UNM Hospital Pediatric Cardiology Clinic making a difference
Echocardiography technician Monica Apodaca speaks soothingly as she applies electronic leads to the little girl’s chest to prepare her for an exam.
“Are you ready, sweetie?” Apodaca asks the whimpering child. “We’re just going to hook you up. No owwies, I promise.”
With the overhead lights dimmed, the exam room at the University of New Mexico Children’s Heart Institute is bathed in a purple glow from the aquarium in the corner. The animated film “Big Hero 6” is playing on a screen in the corner (children’s videos are an important tool in keeping young patients calm).
“Yay! All done!” Apodaca says, at last. “Now we’re going to take some pictures of your heart.”
It’s a typical Monday morning in the pediatric cardiology clinic at UNM Hospital. Parents from all over New Mexico bring their children here to be seen for a host of heart problems – including congenital defects like holes in the heart, under-developed heart chambers or blocked valves.
“There are some things that are very common in the Southwest,” says Vernat Exil, MD, the affable, bowtie-wearing division chair, who came to UNM last August from Vanderbilt University.
“We have a lot of moms with diabetes,” which can cause complications for the baby, Exil explains. “We are seeing a lot of kids that are being referred to us because they have obesity, high blood pressure and poor diet.”
The busy cardiology practice sees a wide range of patients, from newborns through age 18 – and sometimes beyond, Exil says.
“One of the things we want to be as a division is to not only have the ability to see these kids, but to always ask the question, ‘Can we make a difference as cardiologists?’”
That mindset drives a commitment to serve everyone in the state, Exil says.

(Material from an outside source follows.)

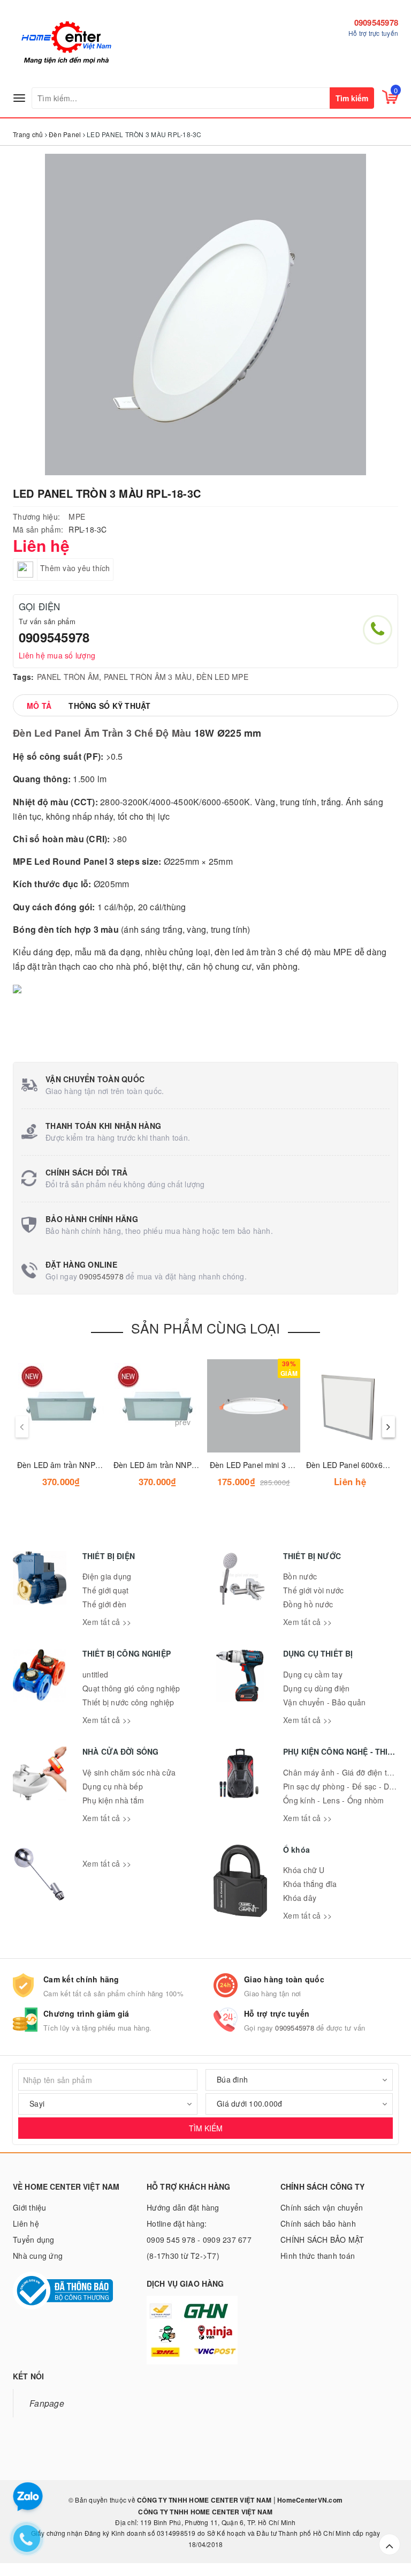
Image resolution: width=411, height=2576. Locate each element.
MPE (76, 516)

The aim is to provide the highest level of care so that New Mexicans don’t have to travel out of state to have their needs met.
UNM’s doctors also see patients in Santa Fe and on Albuquerque’s West Side, as well as in Farmington, Gallup and Las Cruces – and they provide consults for health care providers statewide. The pediatric clinic also recently introduced a surgical program in conjunction with the Division of Cardiothoracic Surgery. Care is provided to everyone, regardless of their ability to pay.

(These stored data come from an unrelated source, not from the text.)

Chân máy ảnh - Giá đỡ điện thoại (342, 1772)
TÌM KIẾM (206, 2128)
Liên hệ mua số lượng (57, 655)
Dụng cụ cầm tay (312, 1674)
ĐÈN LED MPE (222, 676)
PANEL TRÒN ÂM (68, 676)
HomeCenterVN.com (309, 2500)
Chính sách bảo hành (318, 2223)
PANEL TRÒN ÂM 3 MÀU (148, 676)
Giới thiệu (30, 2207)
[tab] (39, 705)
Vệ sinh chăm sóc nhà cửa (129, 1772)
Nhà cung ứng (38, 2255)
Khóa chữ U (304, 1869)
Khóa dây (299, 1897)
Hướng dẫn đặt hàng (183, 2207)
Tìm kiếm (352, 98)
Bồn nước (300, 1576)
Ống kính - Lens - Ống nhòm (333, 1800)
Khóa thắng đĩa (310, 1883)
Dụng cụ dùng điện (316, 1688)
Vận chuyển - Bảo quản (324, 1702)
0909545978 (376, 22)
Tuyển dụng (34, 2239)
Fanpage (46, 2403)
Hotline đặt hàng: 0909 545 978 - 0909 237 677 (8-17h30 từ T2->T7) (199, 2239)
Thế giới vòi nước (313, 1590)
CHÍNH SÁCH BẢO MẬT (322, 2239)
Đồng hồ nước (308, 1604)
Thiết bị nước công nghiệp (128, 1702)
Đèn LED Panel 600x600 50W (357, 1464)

“Our mission is to see the sick and the poor,” Exil says. “Whoever shows up at our door, we care for.”
The division runs on a shoestring, with a relatively small staff housed in cramped quarters on the hospital’s third floor.

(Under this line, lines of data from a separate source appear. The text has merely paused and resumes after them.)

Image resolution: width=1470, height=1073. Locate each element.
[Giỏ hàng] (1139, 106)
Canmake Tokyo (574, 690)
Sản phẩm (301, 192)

“We have a vision, we have a desire, but we are limited by resources,” Exil says, adding that a plan is underway to convert the doctor’s offices in the suite to additional exam rooms.
“The priority is the patient,” he says. “The vision is driven by the needs of the community. The patients come here and they love the place. Our response is, ‘Let us serve them. Let us provide them what they came here for.’”
In another room, 5-year-old Grady Sullivan lies shirtless on the exam table as echo tech Laura Pinette moves the echocardiography wand over his chest under the watchful gaze of Dr. Beth Goens.
The crew-cut redhead had been complaining of chest pains while exercising, says his mother, Courtney Aronowsky, who calmly watches the exam. He’s been referred here just to rule out the possibility of a heart problem.
“He’s healthy – there’s nothing wrong,” she says.
“This looks gorgeous,” Goens says as she looks over Pinette’s shoulder at the cloudy, pulsating image on the screen. “We’re looking at all the coronary arteries, and they’re fine.”
After studying the screen for a few more minutes, Goens isn’t sure why Grady reported chest pains, but she’s not concerned.
“We never tell you what it is,” she reassures Aronowsky, “but we tell you what it isn’t. It’s nothing that worries me.” Grady is cleared to resume all activities.
As the mother and son finish checking out, Exil says it’s important to set parents’ minds at ease as quickly as possible. “One of the first things parents tell us is, ‘Thank you for seeing us right away,’” he says. “They’re worried about their baby.”
And even when young patients have serious problems, their parents can rest assured their children are receiving the best possible care close to home from caring, highly skilled professionals.
“We handle complex problems,” Exil says. “We don’t have the option of sending people elsewhere.”